## Consigne a
Recopiez tels quels les enregistrements compris entre la ligne qui contient "Task: Click the 高密度ボード material text" et celle qui contient "[x=914, y=614]", ces deux lignes incluses.
----- Extrait du document
À cet égard, il convient d’être vigilant sur le caractère adapté, nécessaire et proportionné du dispositif. Nous sommes sur une ligne de crête : prendre des mesures qui permettent d’assurer la protection des Français, sans adopter celles qui ne seraient pas strictement nécessaires.

Je le redis, mesdames, messieurs les sénateurs, le texte que vous vous apprêtez à voter est un texte d’équilibre. J’invite par conséquent votre assemblée à la prudence sur tout durcissement du texte voté par l’Assemblée nationale, alors que le Conseil d’État a appelé notre attention sur ce point.

Sur les garanties attachées à la nouvelle mesure, je tiens à rappeler les éléments suivants.
----------
----- Données de l'exercice
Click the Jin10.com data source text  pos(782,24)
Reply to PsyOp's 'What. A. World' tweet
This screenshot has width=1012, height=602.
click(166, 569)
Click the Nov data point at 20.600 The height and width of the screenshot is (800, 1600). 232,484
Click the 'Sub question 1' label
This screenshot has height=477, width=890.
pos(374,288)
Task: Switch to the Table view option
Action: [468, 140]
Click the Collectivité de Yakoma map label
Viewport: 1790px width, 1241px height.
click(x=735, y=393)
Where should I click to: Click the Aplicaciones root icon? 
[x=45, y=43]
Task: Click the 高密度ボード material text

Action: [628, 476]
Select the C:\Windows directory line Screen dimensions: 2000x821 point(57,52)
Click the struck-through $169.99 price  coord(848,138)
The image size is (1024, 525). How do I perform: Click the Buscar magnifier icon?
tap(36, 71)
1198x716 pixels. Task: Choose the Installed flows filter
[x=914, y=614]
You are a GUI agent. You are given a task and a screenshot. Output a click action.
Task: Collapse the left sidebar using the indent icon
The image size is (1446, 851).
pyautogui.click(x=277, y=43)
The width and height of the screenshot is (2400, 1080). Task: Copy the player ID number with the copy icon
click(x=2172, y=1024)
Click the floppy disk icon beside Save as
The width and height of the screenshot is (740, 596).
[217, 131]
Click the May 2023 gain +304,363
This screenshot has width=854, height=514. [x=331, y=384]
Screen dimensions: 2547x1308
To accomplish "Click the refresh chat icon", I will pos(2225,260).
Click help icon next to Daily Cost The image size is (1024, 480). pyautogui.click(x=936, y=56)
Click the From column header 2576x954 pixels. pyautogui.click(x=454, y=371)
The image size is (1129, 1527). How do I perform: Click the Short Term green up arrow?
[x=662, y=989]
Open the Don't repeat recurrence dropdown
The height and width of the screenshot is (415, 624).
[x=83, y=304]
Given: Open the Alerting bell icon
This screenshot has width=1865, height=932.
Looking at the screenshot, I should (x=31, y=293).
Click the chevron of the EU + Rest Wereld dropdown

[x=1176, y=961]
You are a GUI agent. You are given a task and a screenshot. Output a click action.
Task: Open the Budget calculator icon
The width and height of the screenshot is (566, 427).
----------
## Consigne b
Dites si chacune des affirmations suivantes correspond à l'extrait, en répondant par oui ou par non et en citant mot pour mot le passage qui tranche. (i) L'orateur invite l'assemblée à la prudence sur tout durcissement du texte voté par l'Assemblée nationale. (ii) L'orateur présente le texte soumis au vote comme un texte de rupture. (iii) L'orateur souhaite adopter toutes les mesures possibles, même celles qui ne sont pas strictement nécessaires.

## Réponse attendue a
Task: Click the 高密度ボード material text

Action: [628, 476]
Select the C:\Windows directory line Screen dimensions: 2000x821 point(57,52)
Click the struck-through $169.99 price  coord(848,138)
The image size is (1024, 525). How do I perform: Click the Buscar magnifier icon?
tap(36, 71)
1198x716 pixels. Task: Choose the Installed flows filter
[x=914, y=614]

## Réponse attendue b
(i) Oui : « J’invite par conséquent votre assemblée à la prudence sur tout durcissement du texte voté par l’Assemblée nationale ».
(ii) Non : « le texte que vous vous apprêtez à voter est un texte d’équilibre ».
(iii) Non : « sans adopter celles qui ne seraient pas strictement nécessaires ».